Rewrite every line of the records below as a numbered list, and skip the blank lines.

# Start of Records supplied

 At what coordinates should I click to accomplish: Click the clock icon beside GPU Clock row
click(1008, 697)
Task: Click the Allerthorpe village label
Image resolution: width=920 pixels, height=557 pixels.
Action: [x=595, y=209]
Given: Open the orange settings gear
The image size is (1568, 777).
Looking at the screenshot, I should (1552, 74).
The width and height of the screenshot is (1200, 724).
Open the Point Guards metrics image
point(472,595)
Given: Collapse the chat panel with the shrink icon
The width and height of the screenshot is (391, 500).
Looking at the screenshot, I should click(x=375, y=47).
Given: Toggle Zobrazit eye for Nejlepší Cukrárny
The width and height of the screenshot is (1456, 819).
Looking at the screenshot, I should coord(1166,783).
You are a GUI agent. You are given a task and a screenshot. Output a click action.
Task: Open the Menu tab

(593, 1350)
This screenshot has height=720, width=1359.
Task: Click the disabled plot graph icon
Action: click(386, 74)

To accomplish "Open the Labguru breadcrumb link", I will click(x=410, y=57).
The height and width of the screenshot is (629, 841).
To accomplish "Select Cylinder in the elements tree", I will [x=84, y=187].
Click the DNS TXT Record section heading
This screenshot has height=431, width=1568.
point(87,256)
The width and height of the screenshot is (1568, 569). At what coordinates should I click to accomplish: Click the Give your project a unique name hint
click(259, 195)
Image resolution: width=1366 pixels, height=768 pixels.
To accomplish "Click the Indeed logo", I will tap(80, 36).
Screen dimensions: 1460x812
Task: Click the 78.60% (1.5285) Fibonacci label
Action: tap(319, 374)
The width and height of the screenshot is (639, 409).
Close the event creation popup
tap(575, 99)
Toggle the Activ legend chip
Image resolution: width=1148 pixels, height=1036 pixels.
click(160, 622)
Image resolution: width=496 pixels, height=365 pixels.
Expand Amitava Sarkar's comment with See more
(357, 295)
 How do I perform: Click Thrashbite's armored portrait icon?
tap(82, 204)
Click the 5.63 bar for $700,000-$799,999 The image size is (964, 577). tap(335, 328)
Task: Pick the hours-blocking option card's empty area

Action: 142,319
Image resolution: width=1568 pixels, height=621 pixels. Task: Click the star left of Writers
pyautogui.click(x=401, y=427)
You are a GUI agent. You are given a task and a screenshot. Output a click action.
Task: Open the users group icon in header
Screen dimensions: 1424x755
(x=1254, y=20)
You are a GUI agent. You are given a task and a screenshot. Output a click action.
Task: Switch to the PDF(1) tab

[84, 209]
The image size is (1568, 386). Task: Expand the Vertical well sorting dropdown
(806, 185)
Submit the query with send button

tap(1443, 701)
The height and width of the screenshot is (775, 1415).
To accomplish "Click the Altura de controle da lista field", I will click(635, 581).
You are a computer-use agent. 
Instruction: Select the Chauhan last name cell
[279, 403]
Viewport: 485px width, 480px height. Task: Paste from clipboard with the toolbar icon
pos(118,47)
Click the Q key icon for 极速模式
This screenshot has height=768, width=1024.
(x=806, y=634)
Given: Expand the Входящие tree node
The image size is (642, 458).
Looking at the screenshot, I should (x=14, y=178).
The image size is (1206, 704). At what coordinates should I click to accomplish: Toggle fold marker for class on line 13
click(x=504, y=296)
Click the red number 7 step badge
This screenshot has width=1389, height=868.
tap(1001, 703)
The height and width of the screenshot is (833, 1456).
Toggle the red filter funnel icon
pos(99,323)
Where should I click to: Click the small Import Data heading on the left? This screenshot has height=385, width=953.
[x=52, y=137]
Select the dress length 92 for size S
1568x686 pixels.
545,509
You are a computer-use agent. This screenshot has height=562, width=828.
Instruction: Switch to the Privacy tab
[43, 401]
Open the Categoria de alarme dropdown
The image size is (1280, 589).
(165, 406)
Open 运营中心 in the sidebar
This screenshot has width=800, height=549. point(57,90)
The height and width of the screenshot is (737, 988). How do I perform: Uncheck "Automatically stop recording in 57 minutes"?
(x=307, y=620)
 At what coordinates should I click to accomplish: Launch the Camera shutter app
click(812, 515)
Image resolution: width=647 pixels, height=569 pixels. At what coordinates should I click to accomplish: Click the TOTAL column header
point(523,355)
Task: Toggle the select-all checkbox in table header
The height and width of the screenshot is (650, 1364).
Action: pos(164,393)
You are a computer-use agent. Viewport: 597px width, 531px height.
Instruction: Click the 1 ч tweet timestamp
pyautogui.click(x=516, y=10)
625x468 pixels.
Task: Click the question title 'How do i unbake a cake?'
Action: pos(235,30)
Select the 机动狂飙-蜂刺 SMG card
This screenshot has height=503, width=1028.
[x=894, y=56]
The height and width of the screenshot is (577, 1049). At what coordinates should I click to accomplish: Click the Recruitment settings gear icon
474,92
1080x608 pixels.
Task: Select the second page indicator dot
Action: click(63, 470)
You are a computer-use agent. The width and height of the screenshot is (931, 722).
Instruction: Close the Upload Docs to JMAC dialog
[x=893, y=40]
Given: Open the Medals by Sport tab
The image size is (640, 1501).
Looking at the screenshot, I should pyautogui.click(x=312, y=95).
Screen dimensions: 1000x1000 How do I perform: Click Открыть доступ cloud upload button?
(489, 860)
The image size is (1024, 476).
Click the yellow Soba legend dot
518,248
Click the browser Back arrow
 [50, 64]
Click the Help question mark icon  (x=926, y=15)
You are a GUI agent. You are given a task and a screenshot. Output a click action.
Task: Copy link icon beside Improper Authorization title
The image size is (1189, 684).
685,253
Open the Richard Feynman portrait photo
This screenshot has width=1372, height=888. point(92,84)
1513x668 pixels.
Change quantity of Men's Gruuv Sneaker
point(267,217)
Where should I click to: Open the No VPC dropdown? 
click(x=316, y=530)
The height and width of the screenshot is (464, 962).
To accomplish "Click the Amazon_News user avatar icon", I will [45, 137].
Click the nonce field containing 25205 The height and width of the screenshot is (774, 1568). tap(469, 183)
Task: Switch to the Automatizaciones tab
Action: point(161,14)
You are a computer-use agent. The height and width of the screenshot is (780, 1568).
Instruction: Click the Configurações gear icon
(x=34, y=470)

# End of Records supplied

### [Correct answer]
1.  At what coordinates should I click to accomplish: Click the clock icon beside GPU Clock row
2. click(1008, 697)
3. Task: Click the Allerthorpe village label
4. Image resolution: width=920 pixels, height=557 pixels.
5. Action: [x=595, y=209]
6. Given: Open the orange settings gear
7. The image size is (1568, 777).
8. Looking at the screenshot, I should (1552, 74).
9. The width and height of the screenshot is (1200, 724).
10. Open the Point Guards metrics image
11. point(472,595)
12. Given: Collapse the chat panel with the shrink icon
13. The width and height of the screenshot is (391, 500).
14. Looking at the screenshot, I should click(x=375, y=47).
15. Given: Toggle Zobrazit eye for Nejlepší Cukrárny
16. The width and height of the screenshot is (1456, 819).
17. Looking at the screenshot, I should coord(1166,783).
18. You are a GUI agent. You are given a task and a screenshot. Output a click action.
19. Task: Open the Menu tab
20. (593, 1350)
21. This screenshot has height=720, width=1359.
22. Task: Click the disabled plot graph icon
23. Action: click(386, 74)
24. To accomplish "Open the Labguru breadcrumb link", I will click(x=410, y=57).
25. The height and width of the screenshot is (629, 841).
26. To accomplish "Select Cylinder in the elements tree", I will [x=84, y=187].
27. Click the DNS TXT Record section heading
28. This screenshot has height=431, width=1568.
29. point(87,256)
30. The width and height of the screenshot is (1568, 569). At what coordinates should I click to accomplish: Click the Give your project a unique name hint
31. click(259, 195)
32. Image resolution: width=1366 pixels, height=768 pixels.
33. To accomplish "Click the Indeed logo", I will tap(80, 36).
34. Screen dimensions: 1460x812
35. Task: Click the 78.60% (1.5285) Fibonacci label
36. Action: tap(319, 374)
37. The width and height of the screenshot is (639, 409).
38. Close the event creation popup
39. tap(575, 99)
40. Toggle the Activ legend chip
41. Image resolution: width=1148 pixels, height=1036 pixels.
42. click(160, 622)
43. Image resolution: width=496 pixels, height=365 pixels.
44. Expand Amitava Sarkar's comment with See more
45. (357, 295)
46.  How do I perform: Click Thrashbite's armored portrait icon?
47. tap(82, 204)
48. Click the 5.63 bar for $700,000-$799,999 The image size is (964, 577). tap(335, 328)
49. Task: Pick the hours-blocking option card's empty area
50. Action: 142,319
51. Image resolution: width=1568 pixels, height=621 pixels. Task: Click the star left of Writers
52. pyautogui.click(x=401, y=427)
53. You are a GUI agent. You are given a task and a screenshot. Output a click action.
54. Task: Open the users group icon in header
55. Screen dimensions: 1424x755
56. (x=1254, y=20)
57. You are a GUI agent. You are given a task and a screenshot. Output a click action.
58. Task: Switch to the PDF(1) tab
59. [84, 209]
60. The image size is (1568, 386). Task: Expand the Vertical well sorting dropdown
61. (806, 185)
62. Submit the query with send button
63. tap(1443, 701)
64. The height and width of the screenshot is (775, 1415).
65. To accomplish "Click the Altura de controle da lista field", I will click(635, 581).
66. You are a computer-use agent. 
67. Instruction: Select the Chauhan last name cell
68. [279, 403]
69. Viewport: 485px width, 480px height. Task: Paste from clipboard with the toolbar icon
70. pos(118,47)
71. Click the Q key icon for 极速模式
72. This screenshot has height=768, width=1024.
73. (x=806, y=634)
74. Given: Expand the Входящие tree node
75. The image size is (642, 458).
76. Looking at the screenshot, I should (x=14, y=178).
77. The image size is (1206, 704). At what coordinates should I click to accomplish: Toggle fold marker for class on line 13
78. click(x=504, y=296)
79. Click the red number 7 step badge
80. This screenshot has width=1389, height=868.
81. tap(1001, 703)
82. The height and width of the screenshot is (833, 1456).
83. Toggle the red filter funnel icon
84. pos(99,323)
85. Where should I click to: Click the small Import Data heading on the left? This screenshot has height=385, width=953.
86. [x=52, y=137]
87. Select the dress length 92 for size S
88. 1568x686 pixels.
89. 545,509
90. You are a computer-use agent. This screenshot has height=562, width=828.
91. Instruction: Switch to the Privacy tab
92. [43, 401]
93. Open the Categoria de alarme dropdown
94. The image size is (1280, 589).
95. (165, 406)
96. Open 运营中心 in the sidebar
97. This screenshot has width=800, height=549. point(57,90)
98. The height and width of the screenshot is (737, 988). How do I perform: Uncheck "Automatically stop recording in 57 minutes"?
99. (x=307, y=620)
100.  At what coordinates should I click to accomplish: Launch the Camera shutter app
101. click(812, 515)
102. Image resolution: width=647 pixels, height=569 pixels. At what coordinates should I click to accomplish: Click the TOTAL column header
103. point(523,355)
104. Task: Toggle the select-all checkbox in table header
105. The height and width of the screenshot is (650, 1364).
106. Action: pos(164,393)
107. You are a computer-use agent. Viewport: 597px width, 531px height.
108. Instruction: Click the 1 ч tweet timestamp
109. pyautogui.click(x=516, y=10)
110. 625x468 pixels.
111. Task: Click the question title 'How do i unbake a cake?'
112. Action: pos(235,30)
113. Select the 机动狂飙-蜂刺 SMG card
114. This screenshot has height=503, width=1028.
115. [x=894, y=56]
116. The height and width of the screenshot is (577, 1049). At what coordinates should I click to accomplish: Click the Recruitment settings gear icon
117. 474,92
118. 1080x608 pixels.
119. Task: Select the second page indicator dot
120. Action: click(63, 470)
121. You are a computer-use agent. The width and height of the screenshot is (931, 722).
122. Instruction: Close the Upload Docs to JMAC dialog
123. [x=893, y=40]
124. Given: Open the Medals by Sport tab
125. The image size is (640, 1501).
126. Looking at the screenshot, I should pyautogui.click(x=312, y=95).
127. Screen dimensions: 1000x1000 How do I perform: Click Открыть доступ cloud upload button?
128. (489, 860)
129. The image size is (1024, 476).
130. Click the yellow Soba legend dot
131. 518,248
132. Click the browser Back arrow
133.  [50, 64]
134. Click the Help question mark icon  (x=926, y=15)
135. You are a GUI agent. You are given a task and a screenshot. Output a click action.
136. Task: Copy link icon beside Improper Authorization title
137. The image size is (1189, 684).
138. 685,253
139. Open the Richard Feynman portrait photo
140. This screenshot has width=1372, height=888. point(92,84)
141. 1513x668 pixels.
142. Change quantity of Men's Gruuv Sneaker
143. point(267,217)
144. Where should I click to: Open the No VPC dropdown? 
145. click(x=316, y=530)
146. The height and width of the screenshot is (464, 962).
147. To accomplish "Click the Amazon_News user avatar icon", I will [45, 137].
148. Click the nonce field containing 25205 The height and width of the screenshot is (774, 1568). tap(469, 183)
149. Task: Switch to the Automatizaciones tab
150. Action: point(161,14)
151. You are a computer-use agent. The height and width of the screenshot is (780, 1568).
152. Instruction: Click the Configurações gear icon
153. (x=34, y=470)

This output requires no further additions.